The Mortgage Dilemma: To Pay Off Early or Not

When we sit down with new clients to begin building their financial plans, we are often asked our thoughts on paying off a mortgage early. However, like many financial decisions, there isn't a one-size-fits-all answer. Whether you're driven by the goal of being debt-free, lightening financial loads before retirement, or simply seeking peace of mind, each choice carries its own trade-offs. To determine if paying off your mortgage early aligns with your financial strategy, weigh the following considerations:

Cash Flow

Before contemplating additional mortgage payments, it's crucial to maintain robust cash reserves. We typically advise having a cushion equivalent to at least six months of living expenses to safeguard against emergencies or unexpected job loss. Cash remains the most immediate resource for meeting family needs and settling bills. Funds invested in a property, on the other hand, lack liquidity and offer limited flexibility.

Free Money

Before considering extra mortgage payments, prioritize maximizing contributions to your retirement accounts, particularly if your employer provides a match. This match is akin to earning 'free money' and accelerates the compounding growth of your savings. Additionally, funding your retirement accounts offers tax benefits, potentially decreasing your taxable income for the present or future years.

Other Debt

You’ll also need to assess your existing debts before contemplating extra mortgage payments. Credit card debt typically carries substantially higher interest rates, so paying off such high-interest debts before directing funds towards your mortgage.
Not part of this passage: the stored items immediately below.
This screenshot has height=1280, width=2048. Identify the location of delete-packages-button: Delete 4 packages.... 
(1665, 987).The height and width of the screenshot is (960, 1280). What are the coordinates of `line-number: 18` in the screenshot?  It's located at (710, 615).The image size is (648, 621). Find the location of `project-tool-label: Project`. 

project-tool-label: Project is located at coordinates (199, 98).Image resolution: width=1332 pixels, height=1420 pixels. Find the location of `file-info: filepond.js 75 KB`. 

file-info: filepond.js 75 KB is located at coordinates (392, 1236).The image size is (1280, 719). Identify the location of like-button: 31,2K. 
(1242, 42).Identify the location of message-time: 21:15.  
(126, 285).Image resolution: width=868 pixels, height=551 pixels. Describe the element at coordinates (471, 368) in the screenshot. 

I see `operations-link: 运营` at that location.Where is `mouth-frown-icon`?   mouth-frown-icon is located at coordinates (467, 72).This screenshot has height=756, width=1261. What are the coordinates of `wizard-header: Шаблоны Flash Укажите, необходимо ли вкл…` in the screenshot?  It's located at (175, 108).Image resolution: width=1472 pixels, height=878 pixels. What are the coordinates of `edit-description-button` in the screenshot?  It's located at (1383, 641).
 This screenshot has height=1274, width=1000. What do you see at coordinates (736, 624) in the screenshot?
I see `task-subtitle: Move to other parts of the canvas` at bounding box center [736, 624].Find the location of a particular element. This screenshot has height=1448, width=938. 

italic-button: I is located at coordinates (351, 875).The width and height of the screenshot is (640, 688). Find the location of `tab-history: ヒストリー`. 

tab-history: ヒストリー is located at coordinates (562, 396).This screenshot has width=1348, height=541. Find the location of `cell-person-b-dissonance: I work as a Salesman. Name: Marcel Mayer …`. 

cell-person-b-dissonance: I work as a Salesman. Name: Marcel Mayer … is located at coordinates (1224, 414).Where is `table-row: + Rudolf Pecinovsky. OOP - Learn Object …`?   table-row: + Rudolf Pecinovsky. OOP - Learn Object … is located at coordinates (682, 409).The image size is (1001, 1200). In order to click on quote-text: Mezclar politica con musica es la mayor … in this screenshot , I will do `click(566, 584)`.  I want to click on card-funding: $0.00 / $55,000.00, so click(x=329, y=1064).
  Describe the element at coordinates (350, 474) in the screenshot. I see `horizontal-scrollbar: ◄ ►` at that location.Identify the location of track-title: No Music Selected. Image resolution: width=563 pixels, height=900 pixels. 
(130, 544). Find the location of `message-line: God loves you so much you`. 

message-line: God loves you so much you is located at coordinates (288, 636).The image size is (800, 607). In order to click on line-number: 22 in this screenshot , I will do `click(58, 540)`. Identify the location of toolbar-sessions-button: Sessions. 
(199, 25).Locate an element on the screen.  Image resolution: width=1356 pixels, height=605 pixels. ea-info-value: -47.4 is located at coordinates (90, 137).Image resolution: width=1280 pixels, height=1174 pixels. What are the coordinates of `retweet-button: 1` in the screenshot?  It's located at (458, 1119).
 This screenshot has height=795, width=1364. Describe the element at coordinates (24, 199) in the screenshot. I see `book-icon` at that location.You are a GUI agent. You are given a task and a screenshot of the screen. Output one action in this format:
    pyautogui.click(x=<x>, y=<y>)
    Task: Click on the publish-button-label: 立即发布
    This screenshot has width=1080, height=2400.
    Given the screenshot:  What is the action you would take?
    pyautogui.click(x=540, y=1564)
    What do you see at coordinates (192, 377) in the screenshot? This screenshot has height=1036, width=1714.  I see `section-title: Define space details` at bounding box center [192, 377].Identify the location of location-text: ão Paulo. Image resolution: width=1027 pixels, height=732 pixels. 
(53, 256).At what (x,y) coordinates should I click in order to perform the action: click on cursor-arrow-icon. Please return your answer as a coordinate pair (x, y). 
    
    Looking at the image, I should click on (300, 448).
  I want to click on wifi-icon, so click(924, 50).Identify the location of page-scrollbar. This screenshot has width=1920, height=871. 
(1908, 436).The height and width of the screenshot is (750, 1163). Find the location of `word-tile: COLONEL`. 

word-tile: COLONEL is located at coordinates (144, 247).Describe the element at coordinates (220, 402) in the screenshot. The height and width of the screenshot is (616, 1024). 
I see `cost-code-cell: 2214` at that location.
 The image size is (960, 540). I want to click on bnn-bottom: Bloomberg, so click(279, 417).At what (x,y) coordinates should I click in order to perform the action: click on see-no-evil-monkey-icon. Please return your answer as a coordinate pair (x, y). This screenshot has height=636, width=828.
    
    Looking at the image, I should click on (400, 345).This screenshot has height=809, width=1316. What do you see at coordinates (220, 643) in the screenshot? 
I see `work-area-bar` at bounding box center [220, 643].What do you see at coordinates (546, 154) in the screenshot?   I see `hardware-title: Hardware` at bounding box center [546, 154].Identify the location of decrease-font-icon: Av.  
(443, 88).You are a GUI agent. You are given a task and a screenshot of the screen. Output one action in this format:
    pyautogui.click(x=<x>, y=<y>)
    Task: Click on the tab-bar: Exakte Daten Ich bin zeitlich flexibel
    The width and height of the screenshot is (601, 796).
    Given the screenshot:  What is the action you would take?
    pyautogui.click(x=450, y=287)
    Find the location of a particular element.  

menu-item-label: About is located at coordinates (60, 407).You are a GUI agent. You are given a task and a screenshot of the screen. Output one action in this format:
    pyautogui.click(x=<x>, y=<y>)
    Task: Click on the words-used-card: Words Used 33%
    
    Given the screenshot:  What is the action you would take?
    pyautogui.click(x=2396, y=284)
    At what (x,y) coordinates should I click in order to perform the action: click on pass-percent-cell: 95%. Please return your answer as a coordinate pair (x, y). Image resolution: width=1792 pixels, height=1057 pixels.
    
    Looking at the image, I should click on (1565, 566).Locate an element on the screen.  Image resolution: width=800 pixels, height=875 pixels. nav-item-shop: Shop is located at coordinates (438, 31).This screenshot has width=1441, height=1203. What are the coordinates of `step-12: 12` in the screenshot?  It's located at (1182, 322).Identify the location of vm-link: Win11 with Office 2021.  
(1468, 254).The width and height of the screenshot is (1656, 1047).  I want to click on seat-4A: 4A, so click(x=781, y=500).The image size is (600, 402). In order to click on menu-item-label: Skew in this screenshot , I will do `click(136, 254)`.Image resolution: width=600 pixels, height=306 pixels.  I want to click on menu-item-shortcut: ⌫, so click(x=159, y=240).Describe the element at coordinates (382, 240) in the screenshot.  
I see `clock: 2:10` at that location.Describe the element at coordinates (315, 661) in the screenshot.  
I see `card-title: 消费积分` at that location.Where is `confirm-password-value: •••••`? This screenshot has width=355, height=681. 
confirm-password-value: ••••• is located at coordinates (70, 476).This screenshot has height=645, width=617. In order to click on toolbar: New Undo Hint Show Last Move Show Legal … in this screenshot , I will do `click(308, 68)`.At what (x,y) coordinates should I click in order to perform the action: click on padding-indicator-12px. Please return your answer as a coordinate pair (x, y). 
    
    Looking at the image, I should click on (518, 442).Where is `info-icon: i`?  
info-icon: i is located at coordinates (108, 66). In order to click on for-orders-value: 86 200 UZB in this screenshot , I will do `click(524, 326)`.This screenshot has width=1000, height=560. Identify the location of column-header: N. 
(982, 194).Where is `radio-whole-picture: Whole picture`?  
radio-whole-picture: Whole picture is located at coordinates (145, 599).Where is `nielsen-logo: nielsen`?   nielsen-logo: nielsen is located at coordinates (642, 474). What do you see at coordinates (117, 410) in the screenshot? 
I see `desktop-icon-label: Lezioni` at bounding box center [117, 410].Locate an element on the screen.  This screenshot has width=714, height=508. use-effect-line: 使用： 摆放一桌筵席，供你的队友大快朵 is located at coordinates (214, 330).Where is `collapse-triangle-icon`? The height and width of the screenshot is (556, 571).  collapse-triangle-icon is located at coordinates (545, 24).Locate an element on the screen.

Opportunity Cost & Compounding

Opportunity costs represent the potential benefits that an individual, investor, or business misses out on when choosing one alternative over another. Suppose you have both a 4% mortgage interest rate and an investment account with a local advisor. If you opt to direct an extra $10,000 to your mortgage instead of the investment account, your opportunity cost hinges on the potential returns from the investment. Should your investments consistently yield more than 4% annually, then the extra mortgage payment essentially sacrifices potentially higher returns. While a few percentage points might appear minimal, over time, they can significantly affect your financial independence, potentially forcing you to work for a few more years. For instance, assuming you could earn an 8% return on your investments, that $10,000 could surpass $100,000 in thirty years. This far exceeds the interest saved on the mortgage, illustrating how optimizing low-cost debt can augment wealth.

If you've fully funded your retirement accounts, settled your high-interest debts, and established both a solid cash reserve and an emergency fund, then prioritizing your mortgage worthwhile objective if it aligns with your long-term goals. Financial planning decisions like these are only a small part of your financial plan, and should not be looked at piece by piece, but as a part of the big picture. Consult with a trusted financial planning professional when considering what options would be best for you and your financial plan.